Another contributing factor is insulin resistance which can also occur in people with cystic fibrosis. The impact of insulin resistance can be significantly increased whilst, or as a result of, taking corticosteroids to treat symptoms of cystic fibrosis.
Treatment for cystic fibrosis related diabetes should aim to address the issue of keeping blood glucose levels under control, whilst enabling someone with CFRD to get sufficient nutrition to maintain a healthy weight.
CFRD is usually treated with insulin. Insulin helps to keep blood glucose levels under control which can to prevent health complications related to diabetes developing and helps the body to get the energy needed to keep a healthy weight.
Oral hypoglycemics (tablets) may be taken if there are sufficient difficulties in taking insulin. Regular blood glucose testing is an important part of the management of CFRD.

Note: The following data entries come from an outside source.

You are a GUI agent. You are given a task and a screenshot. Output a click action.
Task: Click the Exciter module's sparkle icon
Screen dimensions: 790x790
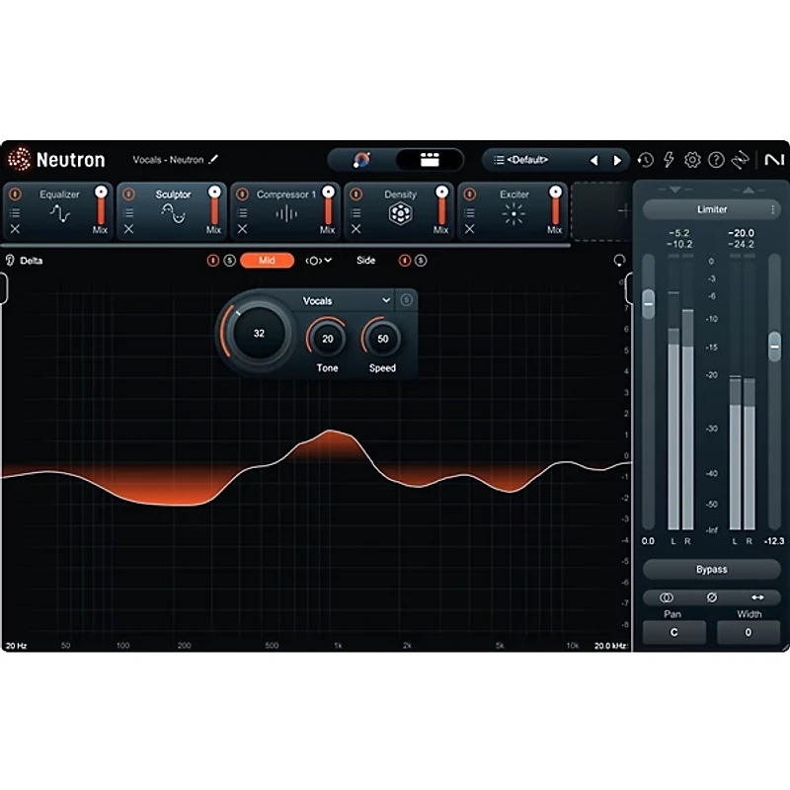[514, 211]
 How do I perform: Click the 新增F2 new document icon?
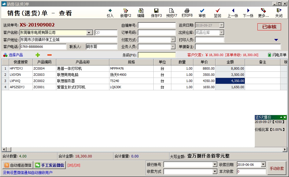[126, 11]
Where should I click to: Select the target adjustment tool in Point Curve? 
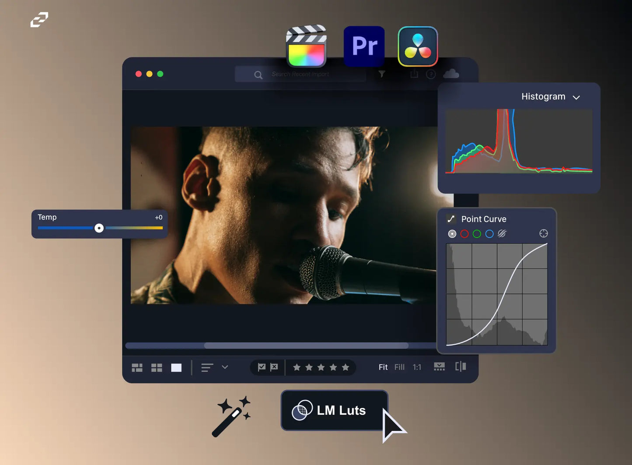tap(543, 233)

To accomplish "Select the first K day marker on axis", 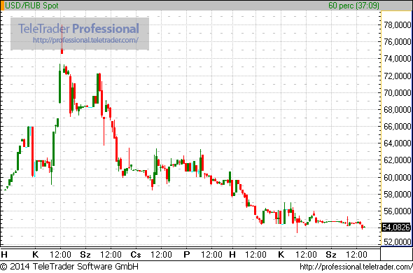I will (35, 255).
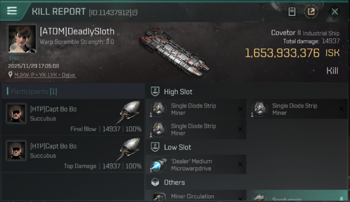This screenshot has width=350, height=202.
Task: Copy the kill report ID
Action: pyautogui.click(x=135, y=12)
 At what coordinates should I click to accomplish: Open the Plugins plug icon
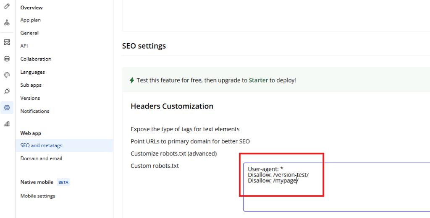[7, 91]
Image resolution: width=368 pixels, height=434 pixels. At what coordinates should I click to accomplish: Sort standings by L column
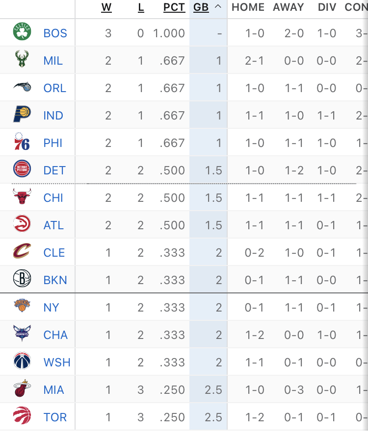pyautogui.click(x=141, y=7)
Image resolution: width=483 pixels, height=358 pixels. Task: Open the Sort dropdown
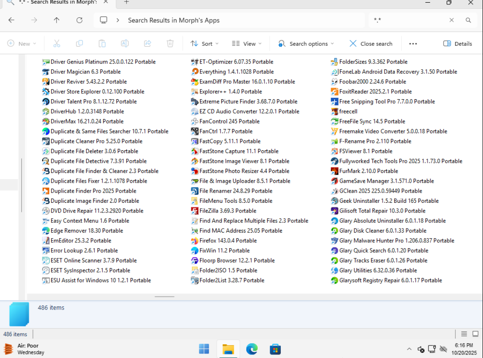[204, 44]
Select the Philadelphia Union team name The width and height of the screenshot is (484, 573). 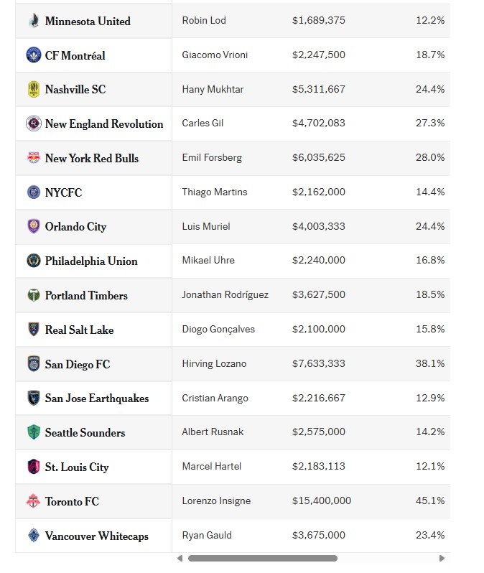tap(91, 261)
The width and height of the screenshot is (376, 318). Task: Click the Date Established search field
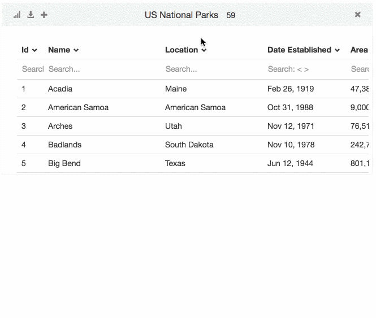pyautogui.click(x=304, y=69)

Insulin requirements may be higher during times when corticosteroids are taken to manage the symptoms of cystic fibrosis.
Management of diabetes in people with cystic fibrosis presents a different set of challenges to people with type 1 or type 2 diabetes and people with CFRD should be referred to a consultant with a specialism in managing patients with CFRD.
The combination of diabetes with cystic fibrosis can be a challenge and psychological support can be an important part of managing the two conditions as well as accepting your diagnosis.
Diet for cystic-fibrosis related diabetes
Cystic fibrosis means that adequate digestion of food is more difficult. As a result, people with CF need to have a high calorie diet which may require frequent snacks. Unlike other types of diabetes, people with CF related diabetes may be encouraged to have refined carbohydrates with an appropriate amount of insulin taken to compensate for the expected rise in blood sugar levels.
A higher fat content of the diet may be advised in place of some refined carbohydrates if blood glucose levels are hard to manage.
In addition to complications that can result directly from cystic fibrosis, such as osteoporosis, sinusitis and infections of the lung, people with CF related diabetes may also experience complications as a result of diabetes including:
The likelihood of developing these complications can be reduced through keeping blood glucose levels under good control.
Macrovascular complications, such as heart disease and stroke, tend to be relatively rare in people with CFRD.
The median average for life expectancy for people with cystic fibrosis, according to the Cystic Fibrosis Trust, is currently 41 years. Around 10 years ago, life expectancy was estimated at 34 years so modern treatment has made significant improvements in recent years.
People with CFRD have had shorter life expectancies. In 2001, life expectancy for people with CFRD was 24 years, but this is likely to have significantly improved as well in recent years.